You can book your place Here.

Detail knife handle

After reading a request by a customer for information on how to fit these blades I remembered that I haven’t ever shown how to fit small straight blades so put this together today. As it was spur of the moment thing whilst waiting for some Twca Cams to anneal I didn’t have my camera with me or a finished detail blade but used my phone and found a blank that had been used for hardness testing after heat treat- hence the small impressions on one face.

I used some birch for this handle, it wasn’t fully dry but had been in the workshop for a few weeks in a 1″x 2″ section which is turned out well, dry enough so that it will take a good finish but still enough moisture that it didn’t crack and will tighten onto the tang as it dries later. Ash is also good as is elm, harder woods such as yew seem to be prone to splitting.

I took the pictures for this sequence as I did it, it was all by eye, not marked out on a table. This really can a very quick process. If when you get the handle on it doesn’t line up well split it off and have another go,  you may only be 10 minutes in.

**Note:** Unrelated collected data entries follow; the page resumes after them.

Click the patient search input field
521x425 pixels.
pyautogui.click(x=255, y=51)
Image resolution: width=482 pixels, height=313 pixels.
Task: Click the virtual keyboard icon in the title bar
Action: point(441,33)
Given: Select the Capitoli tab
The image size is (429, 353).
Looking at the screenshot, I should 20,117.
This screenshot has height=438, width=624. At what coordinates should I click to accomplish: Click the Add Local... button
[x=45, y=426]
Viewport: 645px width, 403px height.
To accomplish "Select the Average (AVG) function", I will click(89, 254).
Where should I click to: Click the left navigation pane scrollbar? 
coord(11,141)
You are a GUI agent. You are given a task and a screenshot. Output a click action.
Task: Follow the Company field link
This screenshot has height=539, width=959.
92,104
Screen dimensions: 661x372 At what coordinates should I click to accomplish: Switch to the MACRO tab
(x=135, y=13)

As I general rule I make a handle one finger width wider than my palm. So I cut the birch to length and shaped one end, leaving the other end largely untouched. Then lined up where I wanted the blade to be.

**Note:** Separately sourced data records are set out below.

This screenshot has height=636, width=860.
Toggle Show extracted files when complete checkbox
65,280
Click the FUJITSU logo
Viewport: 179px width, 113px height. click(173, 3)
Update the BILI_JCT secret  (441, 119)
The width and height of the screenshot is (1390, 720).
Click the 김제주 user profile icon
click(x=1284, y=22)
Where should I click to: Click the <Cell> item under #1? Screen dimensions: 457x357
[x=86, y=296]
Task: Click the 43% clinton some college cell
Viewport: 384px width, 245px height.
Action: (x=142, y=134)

I then marked where I wanted to drill the hole for the tang.

 

Rather than drill immediately I then used a bradawl to start the hole to be certain the drill wouldn’t wander. I chose a drill bit to give a hole slightly undersize.

 

The hole was drilled in a press but you could do it freehand, main thing is to be certain that the orientation is good left to right, up and down there is more leeway for error in this blank.  Make sure you drill the slightly deeper that the length of the tang. I then put the drill bit in the hole and used this as a guide to see how well it all lined up. As I have done it this many times is was fine, but if it wasn’t the idea is that you have left enough excess wood in the butt end of the handle to bring everything back into line.

 

If you are using a cordless drill after drilling you can put it in a vice, put the handle back onto the drill bit and spin the handle slowly whilst holding a marker to the other end, it should scribe a circle with the middle being your centre. This trick works well for lots of instances where you need to drill dead central. As it was all I needed to do was mark the centre on the butt and draw on the rough outline of the handle.

 

I shaped the handle, including cutting the face that the tang was going into, I left the butt unfinished. The blade was then put in the vice protected by a wrap of cardboard and then it was tapped gently into place.

 

When I was happy with that is had gone in OK I cleaned up the Butt, no point getting it perfect then marring it by  hammering on it.

 

Finally I gave the handle a coat of oil and as I wanted to use it for something ground the point to a pyramid to make a bradawl.

 

 

Froes

When I made my hazel gate a few weeks back I was reminded that I didn’t have a small froe anymore. As often happens I must have sold it when running low on stock. I find it quite amusing that when  I offer to sell a customer one of my personal tools their eyes light up thinking that these are in some way special.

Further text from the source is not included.